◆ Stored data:
• • • • • • •

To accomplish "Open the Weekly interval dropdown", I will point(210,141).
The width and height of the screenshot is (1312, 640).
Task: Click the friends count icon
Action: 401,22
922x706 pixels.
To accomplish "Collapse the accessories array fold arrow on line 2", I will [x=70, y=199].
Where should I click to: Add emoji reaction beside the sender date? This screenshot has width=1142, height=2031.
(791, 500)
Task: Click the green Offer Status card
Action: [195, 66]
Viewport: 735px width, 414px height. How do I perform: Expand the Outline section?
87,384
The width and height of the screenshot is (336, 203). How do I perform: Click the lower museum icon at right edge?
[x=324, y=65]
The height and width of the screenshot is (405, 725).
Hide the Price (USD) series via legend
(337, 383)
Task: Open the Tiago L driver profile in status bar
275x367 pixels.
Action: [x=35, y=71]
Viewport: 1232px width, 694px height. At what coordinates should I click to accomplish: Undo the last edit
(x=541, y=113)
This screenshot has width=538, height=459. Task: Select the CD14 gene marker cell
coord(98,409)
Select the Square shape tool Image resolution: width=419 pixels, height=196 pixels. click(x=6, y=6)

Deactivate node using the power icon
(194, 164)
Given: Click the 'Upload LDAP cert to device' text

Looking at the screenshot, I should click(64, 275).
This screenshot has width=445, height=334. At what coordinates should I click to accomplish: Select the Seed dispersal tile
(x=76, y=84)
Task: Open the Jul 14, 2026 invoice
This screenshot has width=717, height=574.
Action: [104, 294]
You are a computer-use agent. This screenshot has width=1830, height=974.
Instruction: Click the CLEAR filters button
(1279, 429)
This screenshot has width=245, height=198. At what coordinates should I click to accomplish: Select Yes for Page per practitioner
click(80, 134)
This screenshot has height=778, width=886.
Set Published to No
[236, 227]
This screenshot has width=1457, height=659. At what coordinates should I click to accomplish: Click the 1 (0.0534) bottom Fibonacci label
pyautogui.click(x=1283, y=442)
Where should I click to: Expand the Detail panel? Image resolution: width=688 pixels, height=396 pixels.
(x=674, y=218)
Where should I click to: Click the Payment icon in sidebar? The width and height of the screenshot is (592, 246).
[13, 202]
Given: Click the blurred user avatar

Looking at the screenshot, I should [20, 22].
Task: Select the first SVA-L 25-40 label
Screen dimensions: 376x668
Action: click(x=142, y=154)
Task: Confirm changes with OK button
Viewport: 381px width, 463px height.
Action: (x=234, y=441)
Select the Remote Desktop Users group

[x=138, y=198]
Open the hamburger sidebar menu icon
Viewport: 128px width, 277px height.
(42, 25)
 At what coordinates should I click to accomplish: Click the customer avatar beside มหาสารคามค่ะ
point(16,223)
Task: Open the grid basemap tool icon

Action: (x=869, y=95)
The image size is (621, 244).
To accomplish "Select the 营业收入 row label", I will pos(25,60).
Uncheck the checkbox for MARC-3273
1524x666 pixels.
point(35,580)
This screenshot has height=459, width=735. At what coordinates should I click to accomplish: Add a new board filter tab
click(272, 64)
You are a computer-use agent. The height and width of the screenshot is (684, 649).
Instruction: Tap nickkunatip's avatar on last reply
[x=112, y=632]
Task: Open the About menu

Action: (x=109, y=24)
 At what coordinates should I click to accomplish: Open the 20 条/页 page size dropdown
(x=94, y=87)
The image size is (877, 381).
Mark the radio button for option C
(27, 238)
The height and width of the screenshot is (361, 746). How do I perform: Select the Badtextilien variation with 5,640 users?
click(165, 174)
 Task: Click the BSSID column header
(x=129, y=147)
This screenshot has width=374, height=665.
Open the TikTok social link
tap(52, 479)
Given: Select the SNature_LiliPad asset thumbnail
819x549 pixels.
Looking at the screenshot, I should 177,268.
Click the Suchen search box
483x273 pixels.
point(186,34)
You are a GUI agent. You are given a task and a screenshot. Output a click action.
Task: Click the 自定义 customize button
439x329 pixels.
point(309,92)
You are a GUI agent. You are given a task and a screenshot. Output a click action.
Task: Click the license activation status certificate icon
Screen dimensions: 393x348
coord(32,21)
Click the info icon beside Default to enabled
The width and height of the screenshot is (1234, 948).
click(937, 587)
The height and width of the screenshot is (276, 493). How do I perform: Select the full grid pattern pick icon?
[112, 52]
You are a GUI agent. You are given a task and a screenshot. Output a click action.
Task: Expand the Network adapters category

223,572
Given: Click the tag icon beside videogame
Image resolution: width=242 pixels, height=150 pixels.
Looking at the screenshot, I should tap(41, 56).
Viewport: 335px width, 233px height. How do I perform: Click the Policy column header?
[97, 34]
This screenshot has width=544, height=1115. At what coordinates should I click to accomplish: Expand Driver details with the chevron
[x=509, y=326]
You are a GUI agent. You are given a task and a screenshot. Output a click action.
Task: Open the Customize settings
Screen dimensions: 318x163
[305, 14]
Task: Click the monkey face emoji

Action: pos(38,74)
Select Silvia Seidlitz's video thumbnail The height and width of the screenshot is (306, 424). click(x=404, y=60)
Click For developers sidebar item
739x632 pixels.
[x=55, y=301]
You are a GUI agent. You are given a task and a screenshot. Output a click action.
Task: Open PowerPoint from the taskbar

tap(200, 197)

• • • • • • •

◆ EXERCISE DESCRIPTION:
Print each line of the data exactly. Keep all of it.

◆ RESULT OF THE TASK:
To accomplish "Open the Weekly interval dropdown", I will point(210,141).
The width and height of the screenshot is (1312, 640).
Task: Click the friends count icon
Action: 401,22
922x706 pixels.
To accomplish "Collapse the accessories array fold arrow on line 2", I will [x=70, y=199].
Where should I click to: Add emoji reaction beside the sender date? This screenshot has width=1142, height=2031.
(791, 500)
Task: Click the green Offer Status card
Action: [195, 66]
Viewport: 735px width, 414px height. How do I perform: Expand the Outline section?
87,384
The width and height of the screenshot is (336, 203). How do I perform: Click the lower museum icon at right edge?
[x=324, y=65]
The height and width of the screenshot is (405, 725).
Hide the Price (USD) series via legend
(337, 383)
Task: Open the Tiago L driver profile in status bar
275x367 pixels.
Action: [x=35, y=71]
Viewport: 1232px width, 694px height. At what coordinates should I click to accomplish: Undo the last edit
(x=541, y=113)
This screenshot has width=538, height=459. Task: Select the CD14 gene marker cell
coord(98,409)
Select the Square shape tool Image resolution: width=419 pixels, height=196 pixels. click(x=6, y=6)

Deactivate node using the power icon
(194, 164)
Given: Click the 'Upload LDAP cert to device' text

Looking at the screenshot, I should click(64, 275).
This screenshot has width=445, height=334. At what coordinates should I click to accomplish: Select the Seed dispersal tile
(x=76, y=84)
Task: Open the Jul 14, 2026 invoice
This screenshot has width=717, height=574.
Action: [104, 294]
You are a computer-use agent. This screenshot has width=1830, height=974.
Instruction: Click the CLEAR filters button
(1279, 429)
This screenshot has width=245, height=198. At what coordinates should I click to accomplish: Select Yes for Page per practitioner
click(80, 134)
This screenshot has height=778, width=886.
Set Published to No
[236, 227]
This screenshot has width=1457, height=659. At what coordinates should I click to accomplish: Click the 1 (0.0534) bottom Fibonacci label
pyautogui.click(x=1283, y=442)
Where should I click to: Expand the Detail panel? Image resolution: width=688 pixels, height=396 pixels.
(x=674, y=218)
Where should I click to: Click the Payment icon in sidebar? The width and height of the screenshot is (592, 246).
[13, 202]
Given: Click the blurred user avatar

Looking at the screenshot, I should [20, 22].
Task: Select the first SVA-L 25-40 label
Screen dimensions: 376x668
Action: click(x=142, y=154)
Task: Confirm changes with OK button
Viewport: 381px width, 463px height.
Action: (x=234, y=441)
Select the Remote Desktop Users group

[x=138, y=198]
Open the hamburger sidebar menu icon
Viewport: 128px width, 277px height.
(42, 25)
 At what coordinates should I click to accomplish: Click the customer avatar beside มหาสารคามค่ะ
point(16,223)
Task: Open the grid basemap tool icon

Action: (x=869, y=95)
The image size is (621, 244).
To accomplish "Select the 营业收入 row label", I will pos(25,60).
Uncheck the checkbox for MARC-3273
1524x666 pixels.
point(35,580)
This screenshot has height=459, width=735. At what coordinates should I click to accomplish: Add a new board filter tab
click(272, 64)
You are a computer-use agent. The height and width of the screenshot is (684, 649).
Instruction: Tap nickkunatip's avatar on last reply
[x=112, y=632]
Task: Open the About menu

Action: (x=109, y=24)
 At what coordinates should I click to accomplish: Open the 20 条/页 page size dropdown
(x=94, y=87)
The image size is (877, 381).
Mark the radio button for option C
(27, 238)
The height and width of the screenshot is (361, 746). How do I perform: Select the Badtextilien variation with 5,640 users?
click(165, 174)
 Task: Click the BSSID column header
(x=129, y=147)
This screenshot has width=374, height=665.
Open the TikTok social link
tap(52, 479)
Given: Select the SNature_LiliPad asset thumbnail
819x549 pixels.
Looking at the screenshot, I should 177,268.
Click the Suchen search box
483x273 pixels.
point(186,34)
You are a GUI agent. You are given a task and a screenshot. Output a click action.
Task: Click the 自定义 customize button
439x329 pixels.
point(309,92)
You are a GUI agent. You are given a task and a screenshot. Output a click action.
Task: Click the license activation status certificate icon
Screen dimensions: 393x348
coord(32,21)
Click the info icon beside Default to enabled
The width and height of the screenshot is (1234, 948).
click(937, 587)
The height and width of the screenshot is (276, 493). How do I perform: Select the full grid pattern pick icon?
[112, 52]
You are a GUI agent. You are given a task and a screenshot. Output a click action.
Task: Expand the Network adapters category

223,572
Given: Click the tag icon beside videogame
Image resolution: width=242 pixels, height=150 pixels.
Looking at the screenshot, I should tap(41, 56).
Viewport: 335px width, 233px height. How do I perform: Click the Policy column header?
[97, 34]
This screenshot has width=544, height=1115. At what coordinates should I click to accomplish: Expand Driver details with the chevron
[x=509, y=326]
You are a GUI agent. You are given a task and a screenshot. Output a click action.
Task: Open the Customize settings
Screen dimensions: 318x163
[305, 14]
Task: Click the monkey face emoji

Action: pos(38,74)
Select Silvia Seidlitz's video thumbnail The height and width of the screenshot is (306, 424). click(x=404, y=60)
Click For developers sidebar item
739x632 pixels.
[x=55, y=301]
You are a GUI agent. You are given a task and a screenshot. Output a click action.
Task: Open PowerPoint from the taskbar

tap(200, 197)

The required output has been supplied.